On the other hand, when we experience grief, our grief is usually wrapped up with some kind of personal loss. We remember C.S. Lewis’ profound insights to this human predicament in his book A Grief Observed.
In my own experience, when I think of grief, there are only a few personal recollections that force their way into my mind. The first and most painful was the grief associated with the death of my father when I was seventeen years old. This was the man who, humanly speaking, was the anchor of my soul, the rock of stability in our home and in my life. When he was reduced to frailty and became incapacitated by multiple strokes, and wasted away finally to death itself, I was driven to despair. The loss of this man, who was my greatest earthly hero, left a scar on my soul that remains even to this day. I also think personally of my sense of loss when my dear friend Jim Boice was taken home to glory in 2000. It was not simply the loss of a friend, but a loss of a comrade in an ongoing battle that left me with such sorrow. The pangs of that sorrow were multiplied by my sense of loss, not only to me, but to the church of our time. When this champion was removed from our midst, I wanted to cry with David, “O how the mighty have fallen.” I wanted to say, “Tell it not in Gath, publish it not in Ashkelon.” Let no one take opportunity at the passing of this man to rejoice in any apparent defeat to the power of the cross.

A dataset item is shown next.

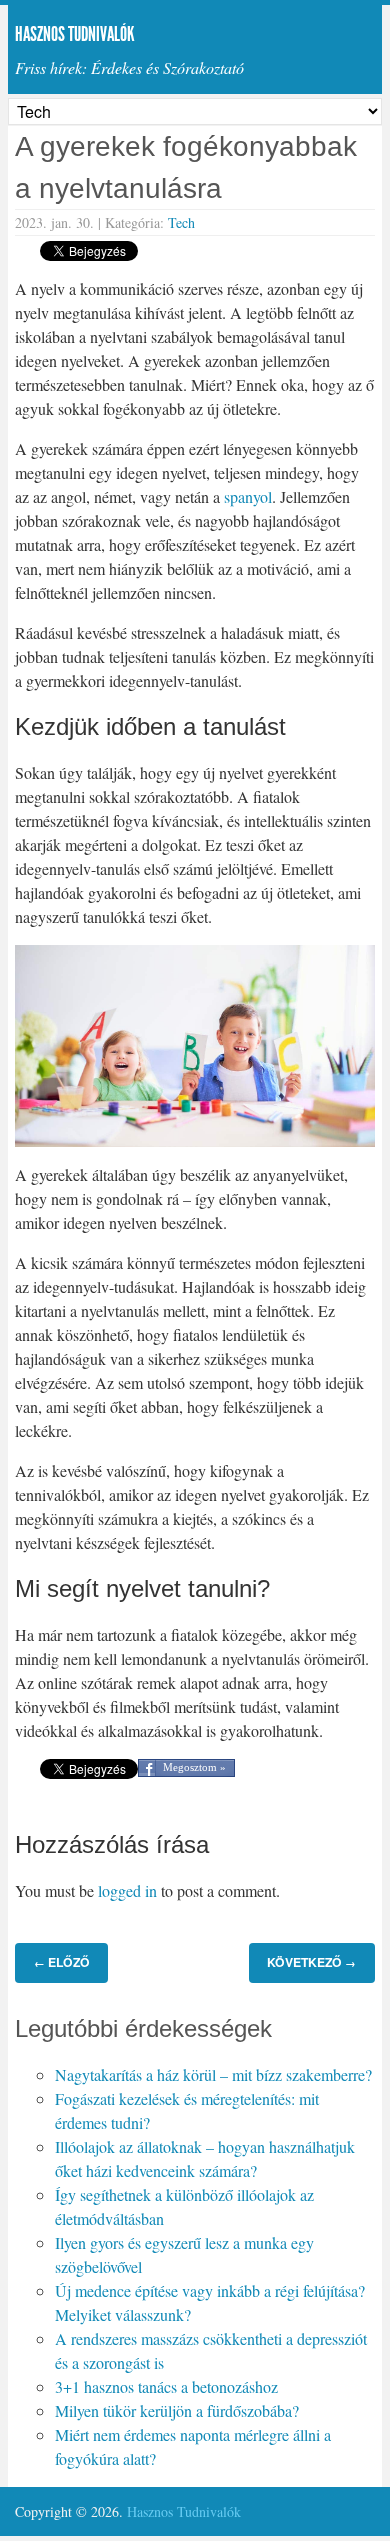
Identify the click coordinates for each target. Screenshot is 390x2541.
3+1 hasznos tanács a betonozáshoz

Beyond those personal losses, the loss of friends, the loss of comrades, always bring to me a certain measure of grief. In my own heart, however, I know that nothing grieves me more than to see the Gospel compromised in the church. It’s not the wickedness of the pagan that breaks my heart. It’s the compromise of the Christian that grieves my soul. Finally, when I look at grief, as I experience it in my life and read of it in Scriptures, I know that with it always comes the clear and present danger of an emotion that can turn sour. Yet the emotion itself is perfectly legitimate. If we fail to deal with our grief, if our mourning goes beyond sorrow into bitterness, then we have allowed pain to abscess and become poison. We must examine the griefs we experience and take care that they never become the occasion for sin. They never did that to Jesus. We pray they won’t do it to us.